Exercise aim:
Please copy out everything from the line containing "Size Guide (445, 272)" down to the last line of the data, with each line unchanged.

Data excerpts:
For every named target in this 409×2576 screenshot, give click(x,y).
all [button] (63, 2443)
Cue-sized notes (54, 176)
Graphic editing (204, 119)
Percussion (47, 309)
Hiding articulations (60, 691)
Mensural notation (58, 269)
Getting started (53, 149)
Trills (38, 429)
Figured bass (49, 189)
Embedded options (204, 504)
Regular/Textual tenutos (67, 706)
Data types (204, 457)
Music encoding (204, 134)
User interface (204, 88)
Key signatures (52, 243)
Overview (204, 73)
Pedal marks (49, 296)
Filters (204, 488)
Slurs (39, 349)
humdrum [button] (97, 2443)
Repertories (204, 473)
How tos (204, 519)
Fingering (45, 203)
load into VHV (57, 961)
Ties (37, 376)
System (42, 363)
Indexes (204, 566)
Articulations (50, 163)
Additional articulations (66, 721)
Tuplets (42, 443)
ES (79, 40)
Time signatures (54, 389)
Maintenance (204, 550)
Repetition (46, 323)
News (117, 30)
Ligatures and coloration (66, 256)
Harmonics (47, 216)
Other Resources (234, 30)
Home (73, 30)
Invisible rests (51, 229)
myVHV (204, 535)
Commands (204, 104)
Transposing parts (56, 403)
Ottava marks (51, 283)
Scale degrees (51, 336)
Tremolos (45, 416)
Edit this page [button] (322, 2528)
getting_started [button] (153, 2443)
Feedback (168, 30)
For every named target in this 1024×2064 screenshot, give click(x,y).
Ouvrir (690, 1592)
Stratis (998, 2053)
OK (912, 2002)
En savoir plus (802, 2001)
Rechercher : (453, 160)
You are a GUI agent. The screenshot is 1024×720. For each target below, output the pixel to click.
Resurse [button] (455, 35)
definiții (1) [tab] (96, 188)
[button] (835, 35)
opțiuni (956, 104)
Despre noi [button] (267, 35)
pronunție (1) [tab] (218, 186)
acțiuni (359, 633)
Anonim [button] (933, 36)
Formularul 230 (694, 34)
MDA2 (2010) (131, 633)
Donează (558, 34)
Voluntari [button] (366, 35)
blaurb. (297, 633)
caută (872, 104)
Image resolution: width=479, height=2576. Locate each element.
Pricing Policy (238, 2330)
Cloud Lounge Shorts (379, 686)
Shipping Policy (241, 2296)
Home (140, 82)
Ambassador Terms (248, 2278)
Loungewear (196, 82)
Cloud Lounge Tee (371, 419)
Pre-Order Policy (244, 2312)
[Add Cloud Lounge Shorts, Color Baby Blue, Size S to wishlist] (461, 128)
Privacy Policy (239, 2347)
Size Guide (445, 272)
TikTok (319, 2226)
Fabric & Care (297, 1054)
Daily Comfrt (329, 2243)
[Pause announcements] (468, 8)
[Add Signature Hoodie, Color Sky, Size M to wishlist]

Task output:
Size Guide (445, 272)
TikTok (319, 2226)
Fabric & Care (297, 1054)
Daily Comfrt (329, 2243)
[Pause announcements] (468, 8)
[Add Signature Hoodie, Color Sky, Size M to wishlist]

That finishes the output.